Acculés, les légumiers bretons estiment être les victimes d'une crise conjoncturelle, certes, mais subissent aussi de plein fouet la politique de la grande distribution, qui fait pression pour faire baisser les prix. Un cocktail explosif qui apporte un éclairage aux débordements de ce week-end.
L'exaspération des légumiers bretons, qui ont incendié vendredi le centre des impôts et la Mutualité sociale agricole de Morlaix (Finistère), est plus que partagée dans le monde agricole, où le risque de voir éclater d'autres colères est important. En effet, la chute des cours, liée à des productions abondantes et à l'embargo russe sur les fruits et les légumes, ainsi que la surabondance des céréales sur le marché mondial se conjuguent à la révision des aides européennes.
Un cocktail détonnant
La région souffre d'une surproduction d'artichauts, qui "entraîne une nette baisse des cours", de l'ordre de 20% à 40%, observe l'Inter-profession des fruits
et légumes frais (Interfel). Mais "ce n'est pas un problème spécifiquement breton, l'ensemble de la production de fruits et légumes est en difficulté", relève Guy Vasseur, président de l'assemblée permanente des Chambres d'agriculture.
L'embargo russe, qui prive les producteurs de débouchés en une année particulièrement faste en termes de rendements, cause beaucoup de tort aux producteurs européens
et les 125 millions d'euros débloqués en urgence par la Commission européenne à la mi-août sont notoirement insuffisants. "Il faudra d'autres décisions, sinon les gars ne pourront pas tenir", prédit M. Vasseur. Privés jusqu'à cette année des aides directes de la politique agricole commune (PAC), les producteurs de fruits et légumes sont à la merci des importations espagnoles ou d'Europe de l'Est, où la main d'oeuvre est bien moins chère. Mais aussi du "comportement de la grande distribution qui appuie encore plus pour écraser les marges", dénonce le président des Chambres.
Survolez la photo pour comparer les prix auxquels vendent les producteurs avec ceux pratiqués par la grande distribution :
Gwenaël Simon, légumier dans le Finistère nord, en est un bon exemple : ses échalotes lui ont été payées 8 centimes d'euros le kilo la semaine dernière, alors qu'elles lui reviennent à 40 ou 50 centimes et surtout qu'il les voit en vente en supermarché à des prix au minimum dix fois plus élevés. Il vend encore 20 centimes la tête d'artichaut et 30 centimes le choux-fleur.
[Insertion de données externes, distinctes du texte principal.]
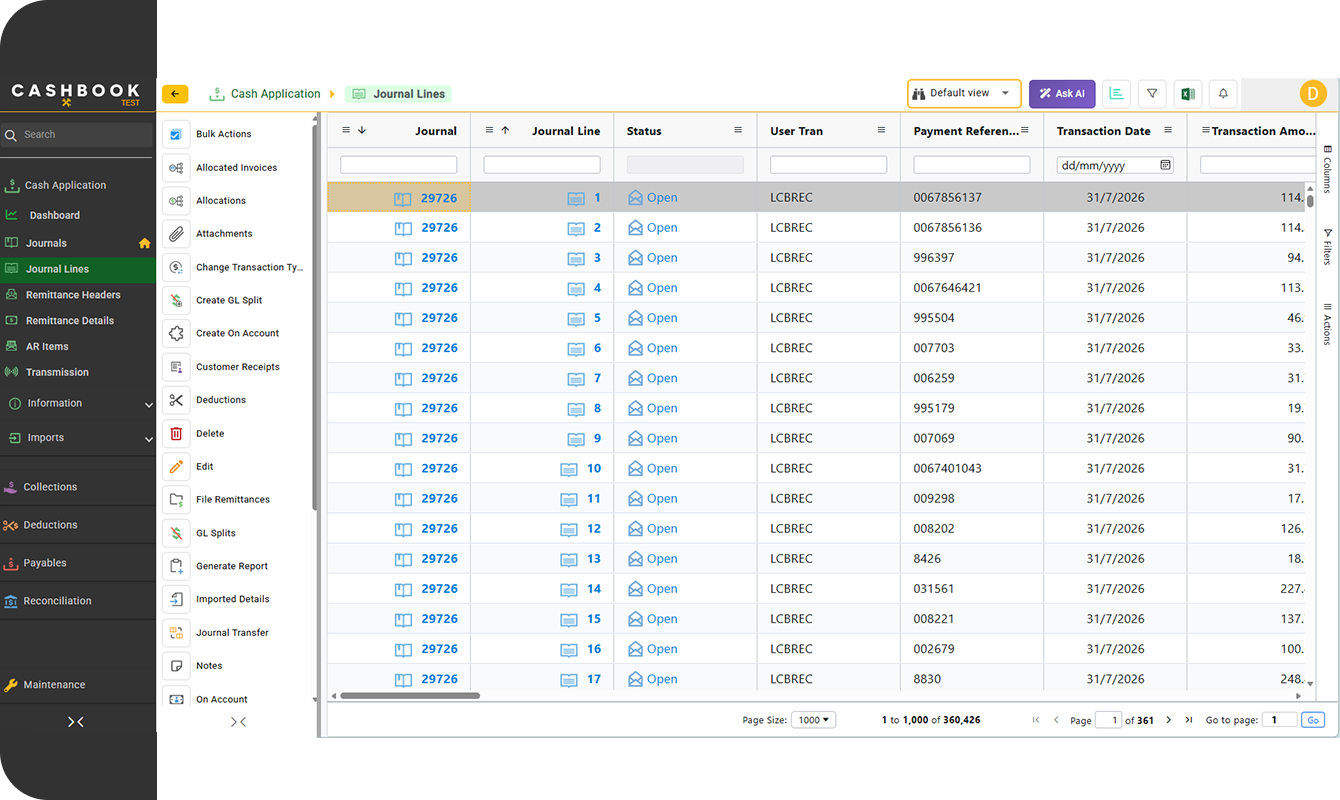Click the Excel export icon in toolbar
Screen dimensions: 1340x800
1187,94
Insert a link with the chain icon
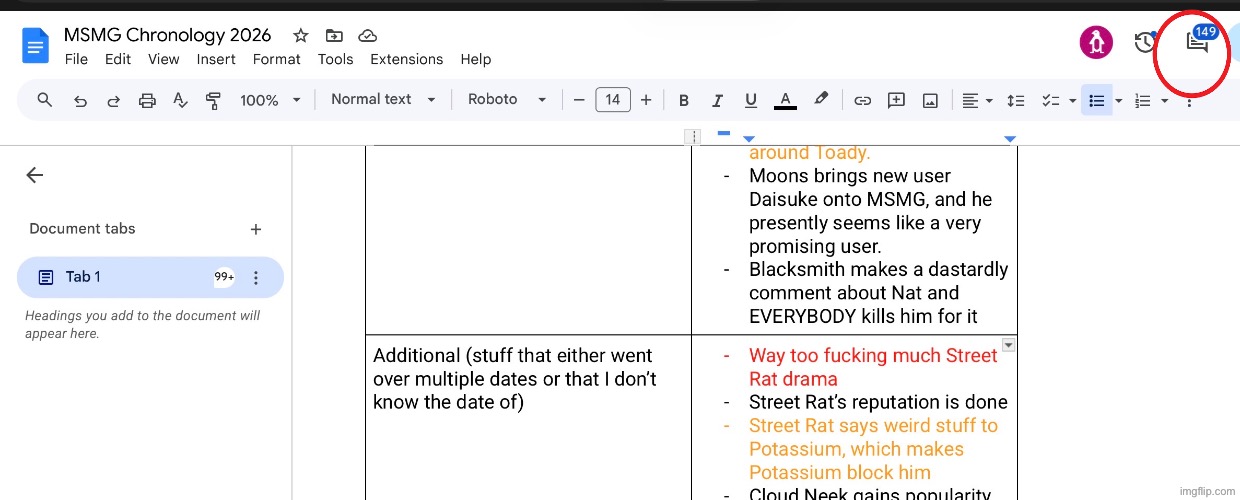 tap(862, 100)
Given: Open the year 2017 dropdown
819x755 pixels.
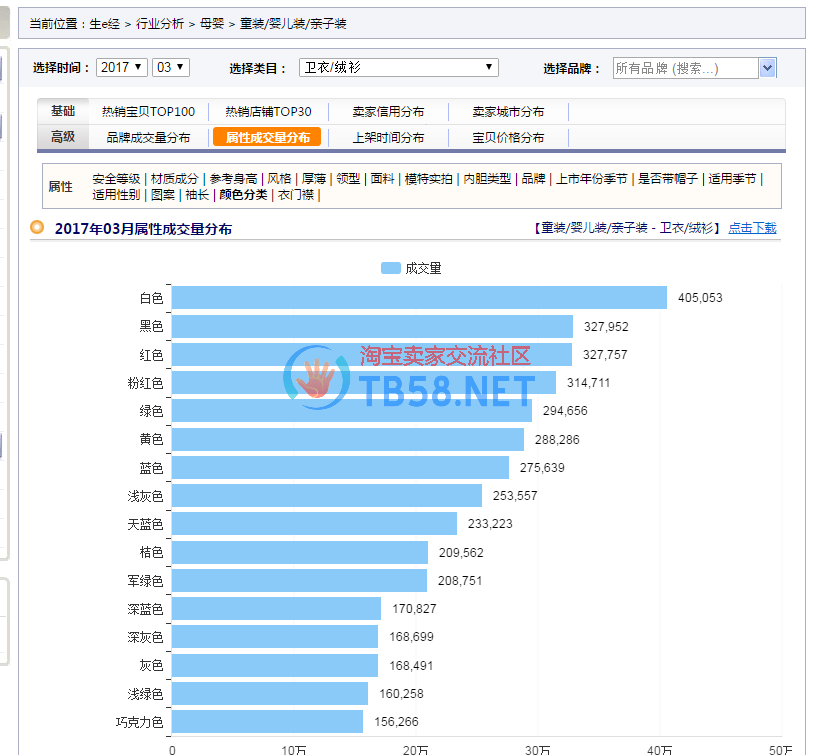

Les distributeurs, l'Etat et ses taxes, la mutualité sociale agricole, les concurrences hollandaises et allemandes, voilà pêle-mèle les causes de sa détresse.
Reportage au pays de Saint-Malo, troisième zone légumière de Bretagne :
Le ministre de l'Agriculture, Stéphane Le Foll, recevra mercredi matin les représentants des agriculteurs du Léon (Finistère). Une autre réunion prévue dans le cadre du suivi de l'embargo aura lieu vendredi avec les syndicats de producteurs de fruits et légumes. "Nous sommes dans une crise conjoncturelle à cause des aléas climatiques et de l'embargo russe, nous avons déjà engagé un dialogue depuis plusieurs semaines", a rappelé M. Le Foll.
Parmi les leviers d'action possible côté ministériel, on évoque toujours la possibilité d'un allégement et d'un étalement des charges. Mais l'hypothèse évoquée d'une suppression des exonérations de cotisations pour l'emploi de saisonniers a douché les espoirs la semaine dernière.